TASK REQUIREMENTS — Repeat word for word the passage of the forum thread below about dissolving NaOH in water, from "From the .pdf" to "4.184kJ/kg°C) = 12.58°C.".

Naked Science Forum
Non Life Sciences => Chemistry => Topic started by: doubleU on 16/10/2009 22:44:26

if you put 5.00g of solid NaOH in 100ml of water at the temp of 25 C, what is the final temp of the system?you need the specific heat of NaOH? specific heat= ?
the solution will heat up. Do we plug in 25 C for both ?
is the equation: msΔt NaOH = msΔT water??
[MOD EDIT  PLEASE ENSURE THAT YOUR THREADTITLES ARE PHRASED AS QUESTIONS, WHICH IS OUR FORUM POLICY. THANKS. CHRIS]

You need the "Heat of Solution" for NaOH to predict the final temperature ...
For a given solute, the heat of solution is the change in energy that occurs as one mole of the solute dissolves in water.
http://pulse.pharmacy.arizona.edu/resources/heatofsolution.pdf
["Specific heat" capacity (http://en.wikipedia.org/wiki/Specific_heat_capacity)is not the same as "heat of solution"].

i got the final heat to be 38.2

A similar problem ... http://www.physicsforums.com/showthread.php?t=161238

if you put 5.00g of solid NaOH in 100ml of water at the temp of 25 C, what is the final temp of the system?you need the specific heat of NaOH? specific heat= ?
the solution will heat up. Do we plug in 25 C for both ?
is the equation: msΔt NaOH = msΔT water??
From the .pdf file provided from RD:
http://pulse.pharmacy.arizona.edu/resources/heatofsolution.pdf
in the simplistic hypothesys that the specific heat of the solution is the same as that of water, and assuming that the initial temperature of the solid NaOH is 25°C as well, we have:
moles of solute = 5g/(40g/mol) = 0.125 mol NaOH
molar heat of solution: ΔH_{solution}/(moles of solute) = 44.2kJ/mol
heat of solution: ΔH_{solution} = 44.2kJ/mol • 0.125 mol = 5.525kJ
mass_{solution} = 5g + 100g = 105g = 0.105kg
ΔT_{solution} = ΔH_{solution}/(mass_{solution} • specific heat_{solution}) ≈
≈ ΔH_{solution}/(mass_{solution} • specific heat_{water}) =
= 5.525kJ/(0.105kg • 4.184kJ/kg°C) = 12.58°C.
So the final temperature would be: 25°C + 12.58°C = 37.58°C.

Good job doing doubleU's homework lightarrow [:P]

Good job doing doubleU's homework lightarrow [:P]
I answered just because I considered it as an interesting problem for all readers. Of course it's not my habit doing others' homeworks [;)].

GIVEN INFORMATION —
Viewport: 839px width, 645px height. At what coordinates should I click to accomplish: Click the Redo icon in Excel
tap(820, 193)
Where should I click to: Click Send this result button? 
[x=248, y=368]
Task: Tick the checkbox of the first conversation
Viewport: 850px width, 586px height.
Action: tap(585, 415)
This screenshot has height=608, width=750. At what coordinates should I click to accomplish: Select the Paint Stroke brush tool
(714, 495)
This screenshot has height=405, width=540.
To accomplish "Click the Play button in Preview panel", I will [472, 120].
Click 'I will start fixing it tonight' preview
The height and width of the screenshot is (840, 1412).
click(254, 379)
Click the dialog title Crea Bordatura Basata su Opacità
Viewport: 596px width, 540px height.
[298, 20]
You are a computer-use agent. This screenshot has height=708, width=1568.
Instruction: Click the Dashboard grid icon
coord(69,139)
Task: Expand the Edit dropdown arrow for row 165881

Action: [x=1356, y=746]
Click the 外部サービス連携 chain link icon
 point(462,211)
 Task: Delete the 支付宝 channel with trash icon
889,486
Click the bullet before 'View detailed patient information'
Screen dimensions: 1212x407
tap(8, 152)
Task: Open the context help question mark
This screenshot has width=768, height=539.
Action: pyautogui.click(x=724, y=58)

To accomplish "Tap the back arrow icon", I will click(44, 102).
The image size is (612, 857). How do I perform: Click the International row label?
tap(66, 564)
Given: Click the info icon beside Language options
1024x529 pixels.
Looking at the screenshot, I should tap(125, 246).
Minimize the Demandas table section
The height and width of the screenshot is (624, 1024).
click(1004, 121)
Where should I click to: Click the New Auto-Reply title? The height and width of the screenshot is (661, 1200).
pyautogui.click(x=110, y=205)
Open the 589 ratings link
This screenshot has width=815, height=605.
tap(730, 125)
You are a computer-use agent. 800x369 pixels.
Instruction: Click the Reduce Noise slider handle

ANSWER SECTION —
From the .pdf file provided from RD:
http://pulse.pharmacy.arizona.edu/resources/heatofsolution.pdf
in the simplistic hypothesys that the specific heat of the solution is the same as that of water, and assuming that the initial temperature of the solid NaOH is 25°C as well, we have:
moles of solute = 5g/(40g/mol) = 0.125 mol NaOH
molar heat of solution: ΔH_{solution}/(moles of solute) = 44.2kJ/mol
heat of solution: ΔH_{solution} = 44.2kJ/mol • 0.125 mol = 5.525kJ
mass_{solution} = 5g + 100g = 105g = 0.105kg
ΔT_{solution} = ΔH_{solution}/(mass_{solution} • specific heat_{solution}) ≈
≈ ΔH_{solution}/(mass_{solution} • specific heat_{water}) =
= 5.525kJ/(0.105kg • 4.184kJ/kg°C) = 12.58°C.